=== ABOUT THIS EXERCISE ===
Leaving out all pictures, copy the lines below exactly, from the line with "Click the Orange and Shamrock immunity note" to the last line, both ends included.

=== EXCERPTED DATA ===
****

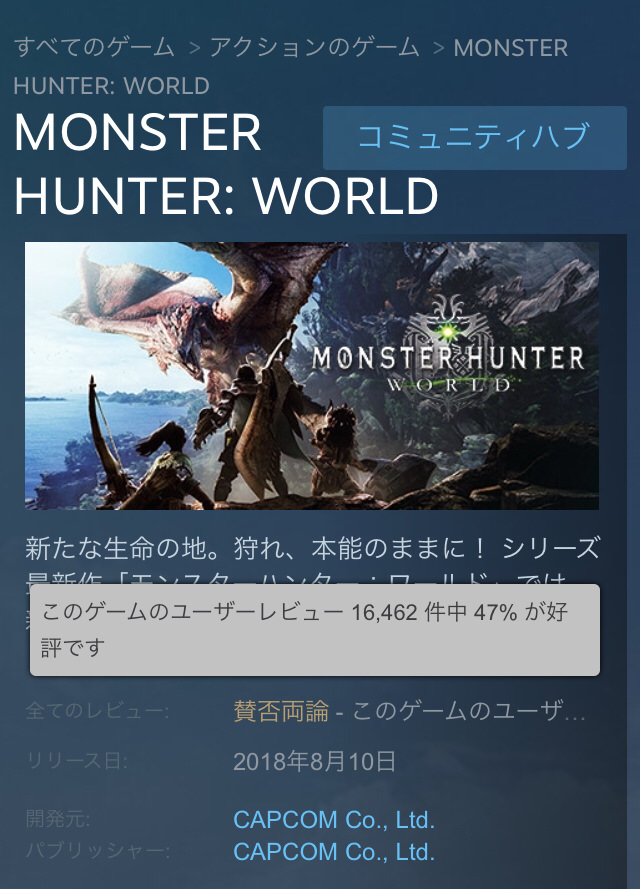Open the publisher CAPCOM Co., Ltd. link
This screenshot has width=640, height=889.
pyautogui.click(x=334, y=852)
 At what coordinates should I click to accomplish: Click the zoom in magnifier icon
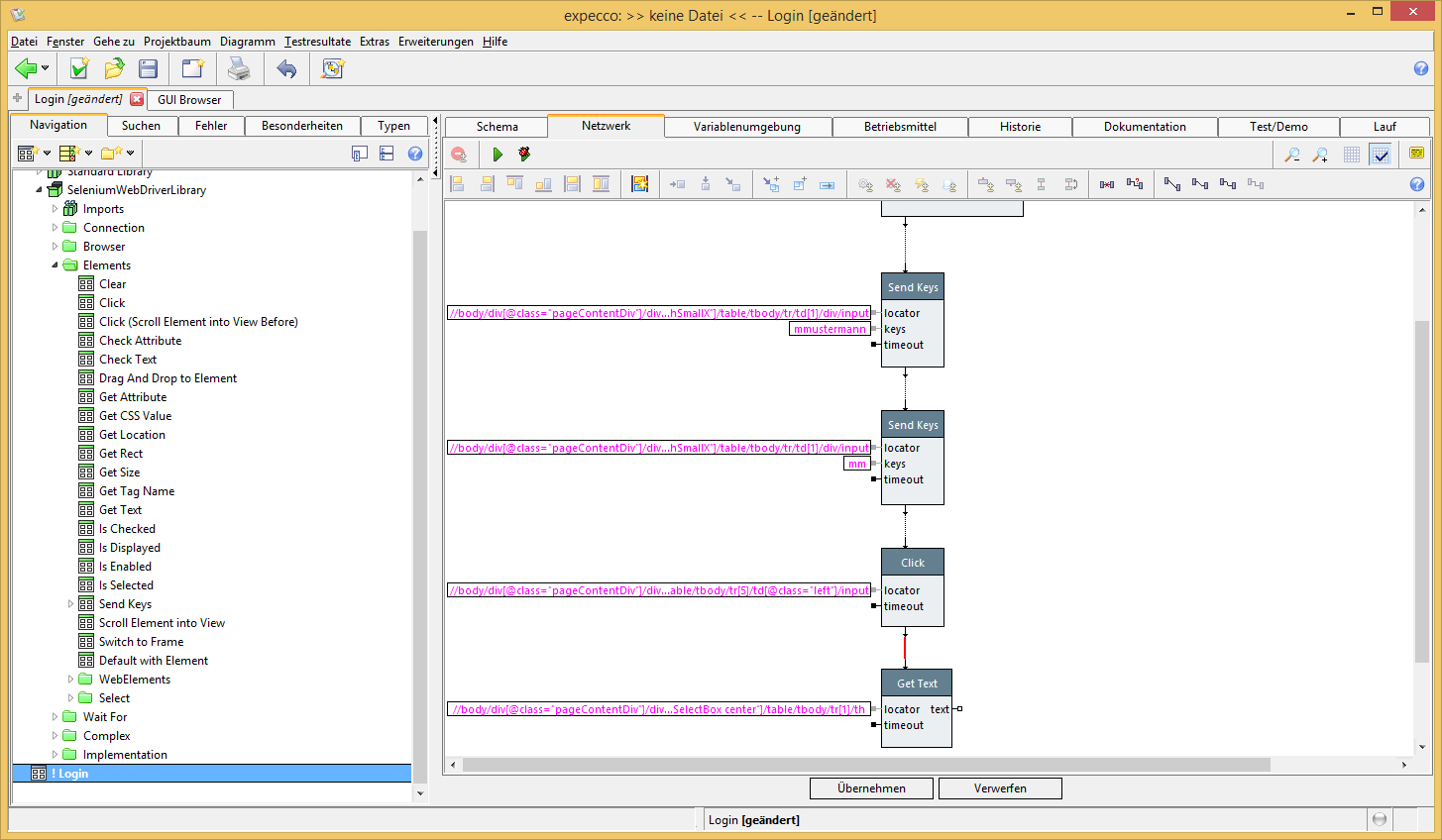pos(1320,155)
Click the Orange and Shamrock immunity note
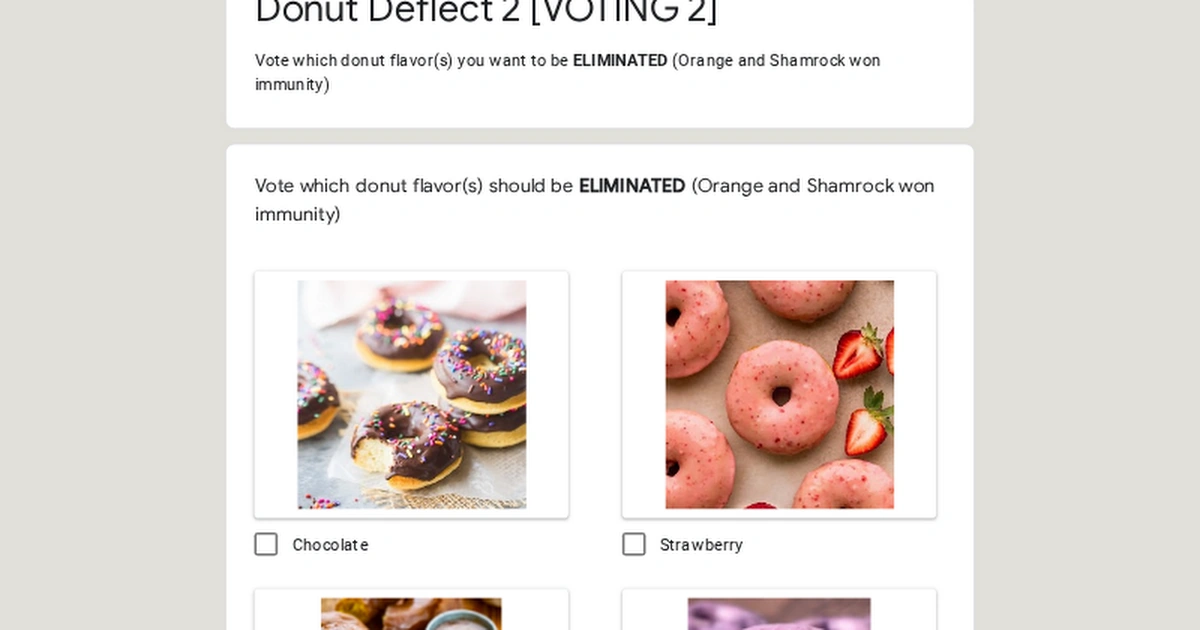 (x=810, y=186)
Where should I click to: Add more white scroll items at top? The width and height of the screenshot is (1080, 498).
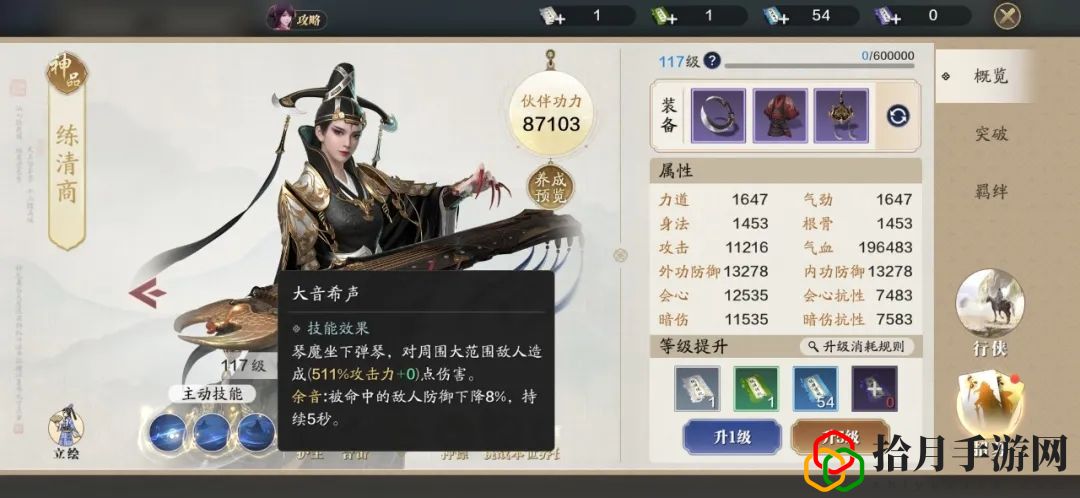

****

=== TASK SOLUTION ===
Click the Orange and Shamrock immunity note
 (x=810, y=186)
Where should I click to: Add more white scroll items at top? The width and height of the screenshot is (1080, 498).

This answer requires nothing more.